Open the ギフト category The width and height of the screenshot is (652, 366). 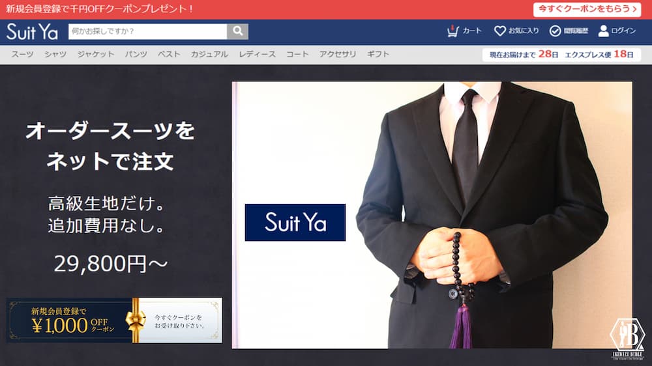click(378, 55)
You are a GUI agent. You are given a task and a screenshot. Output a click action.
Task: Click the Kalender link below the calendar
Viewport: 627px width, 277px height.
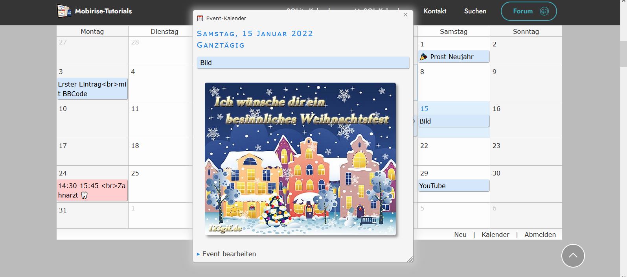(495, 235)

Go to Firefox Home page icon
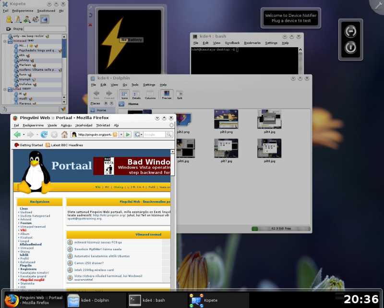(64, 134)
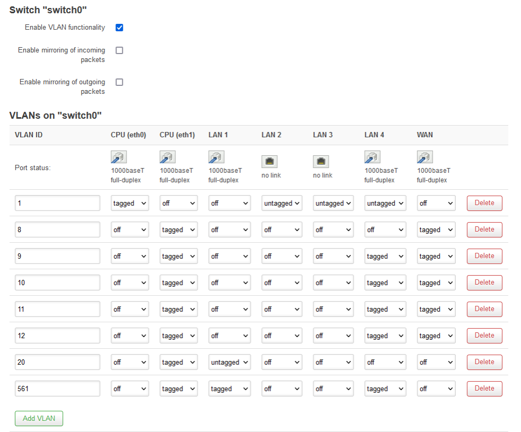The image size is (521, 432).
Task: Delete the VLAN 1 row
Action: (x=484, y=203)
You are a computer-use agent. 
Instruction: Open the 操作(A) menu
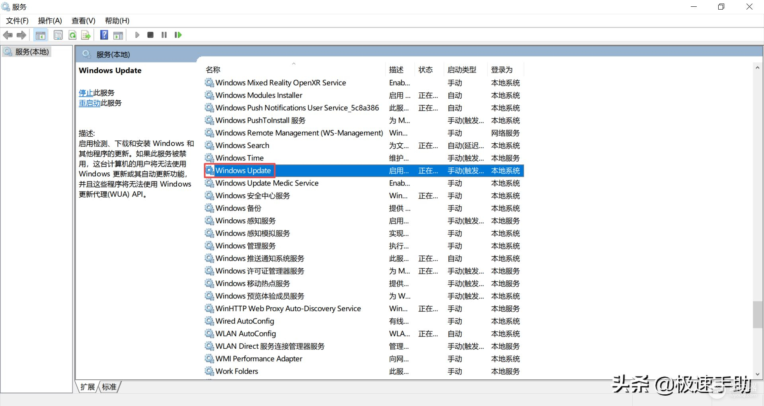coord(50,21)

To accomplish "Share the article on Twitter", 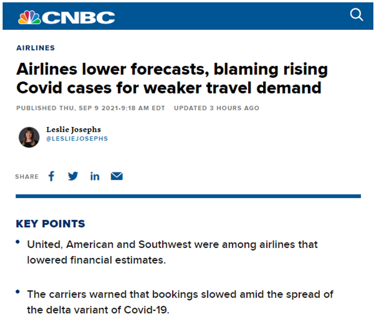I will tap(73, 176).
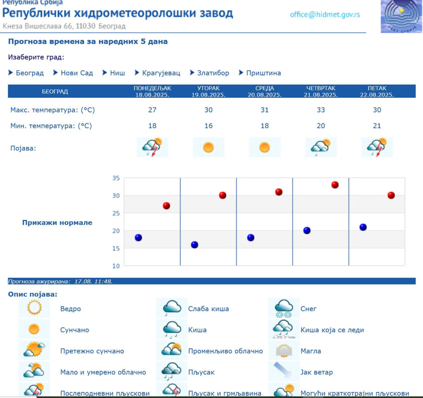This screenshot has height=398, width=423.
Task: Click the Магла legend icon
Action: point(284,351)
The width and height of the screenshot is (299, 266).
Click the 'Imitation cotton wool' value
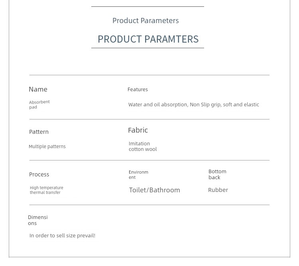143,146
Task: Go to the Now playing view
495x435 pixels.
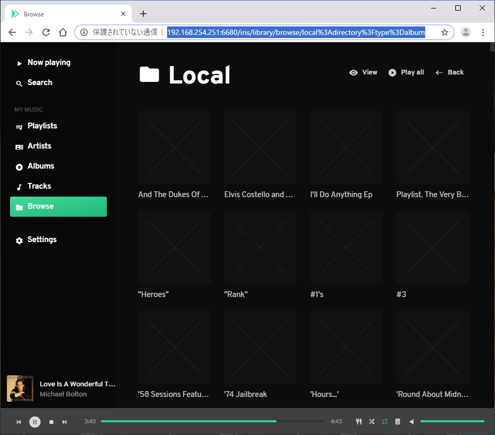Action: coord(49,62)
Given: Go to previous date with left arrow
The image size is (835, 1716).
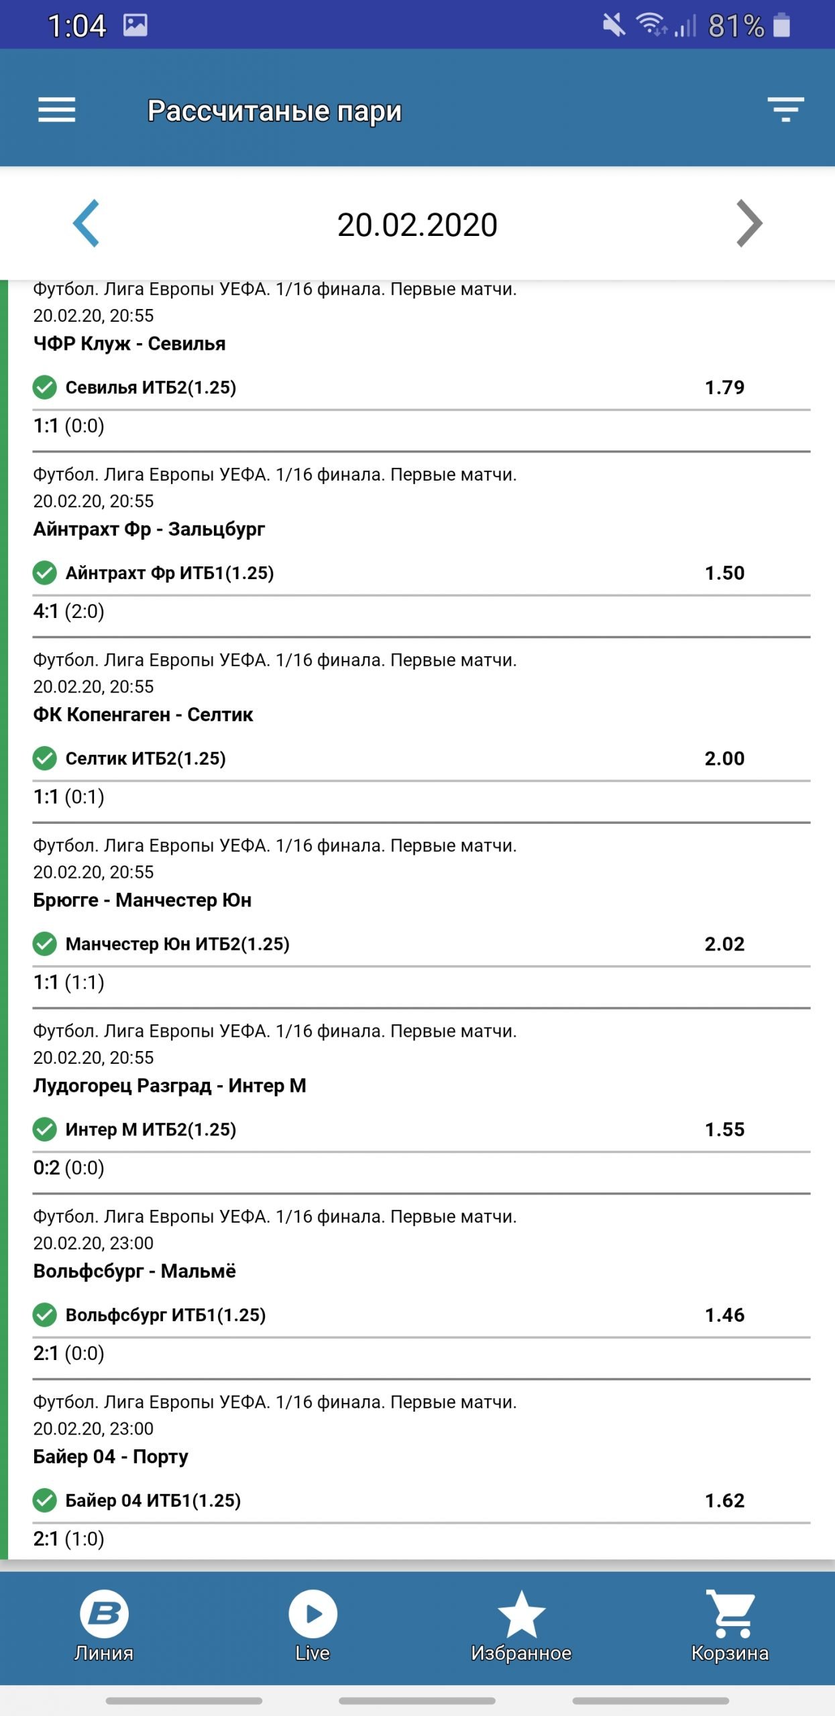Looking at the screenshot, I should 87,223.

........

## Exercise brief
Where a line in the material above holds "agent", copy that line.

## Expected answer
You are a GUI agent. You are given a task and a screenshot. Output a click action.
You are a computer-use agent. 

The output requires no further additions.